> The exercise
Reproduce every one of the following rows verbatim, omitting the pictures.

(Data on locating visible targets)
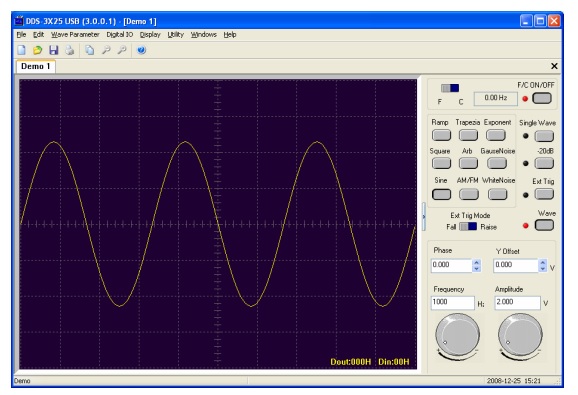
Task: Open a file with the folder icon
Action: [37, 50]
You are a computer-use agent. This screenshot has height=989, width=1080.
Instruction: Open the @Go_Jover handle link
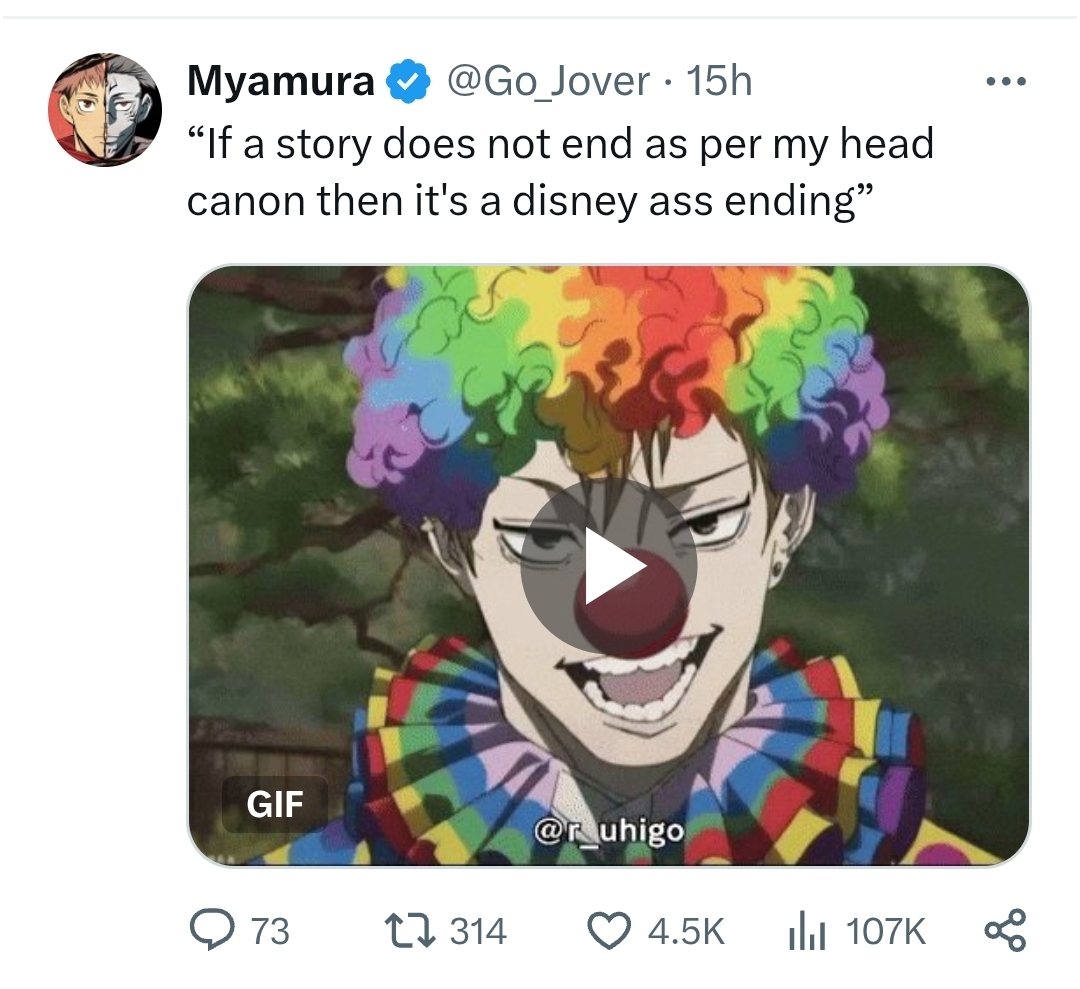(548, 82)
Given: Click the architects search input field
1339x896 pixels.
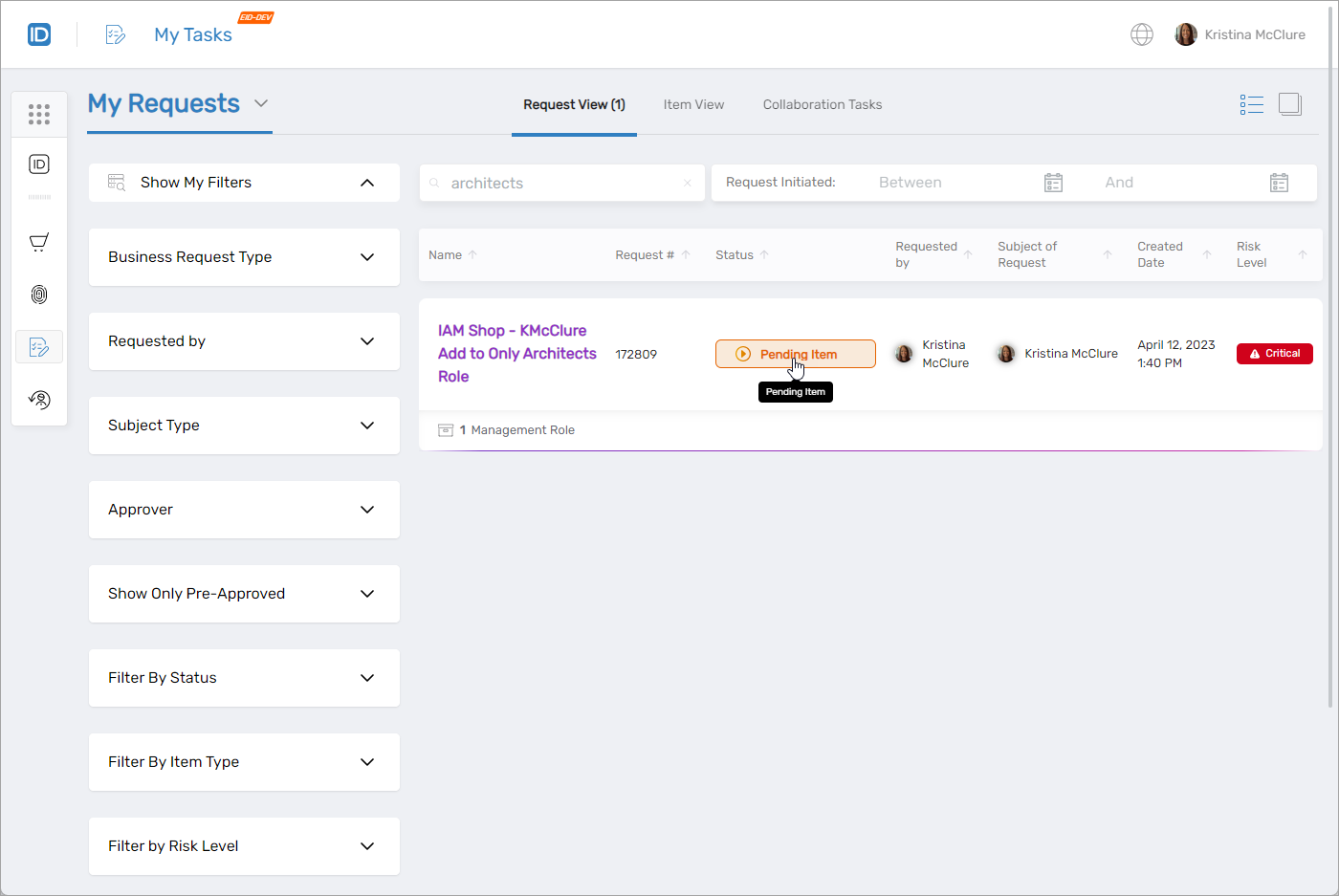Looking at the screenshot, I should (x=560, y=184).
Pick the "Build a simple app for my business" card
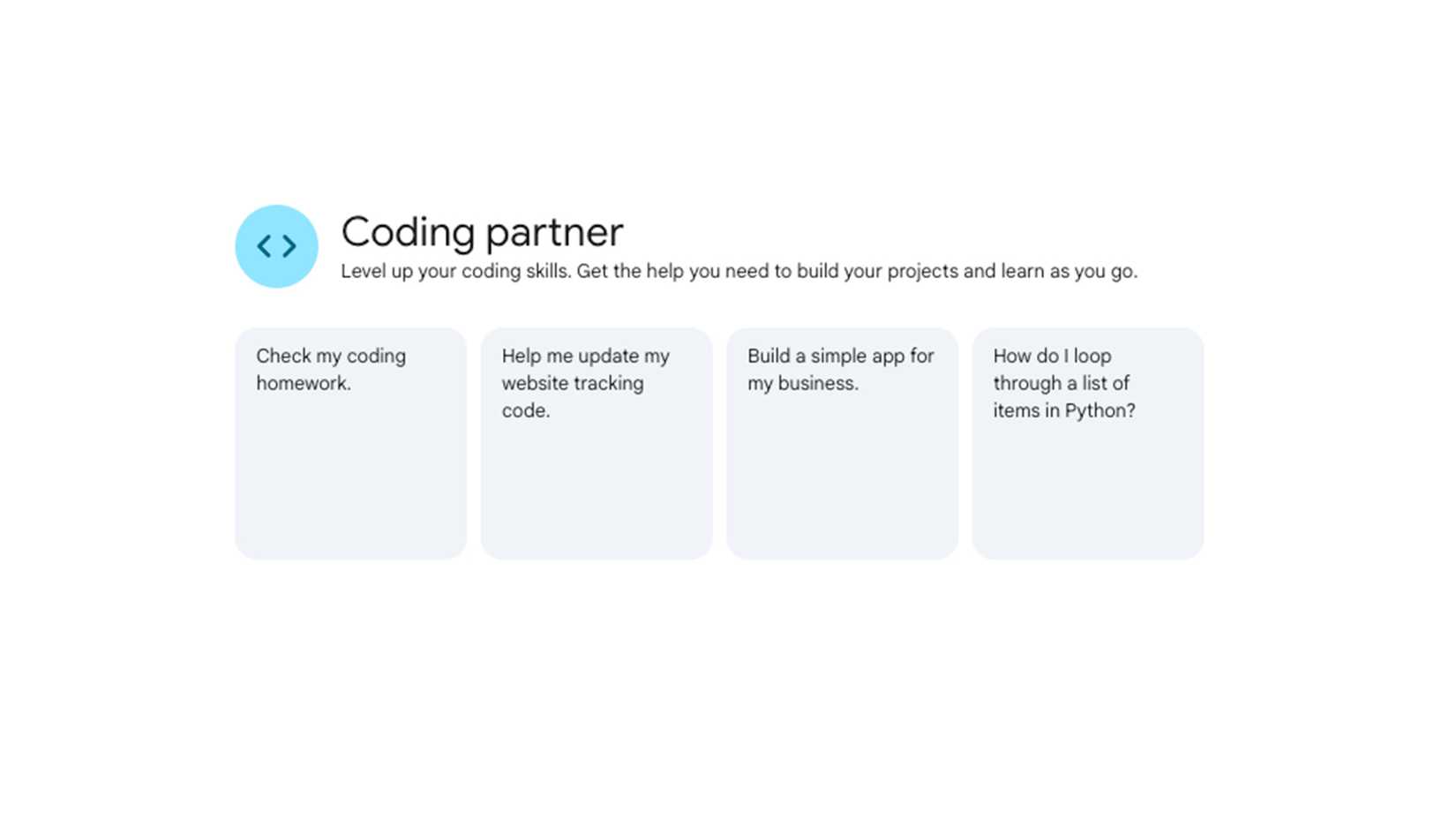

> Response to the task
Task: Open a file with the folder icon
Action: [37, 50]
You are a computer-use agent. This screenshot has height=989, width=1080.
Instruction: Open the @Go_Jover handle link
(548, 82)
Given: Click the architects search input field
1339x896 pixels.
Looking at the screenshot, I should (x=560, y=184).
Pick the "Build a simple app for my business" card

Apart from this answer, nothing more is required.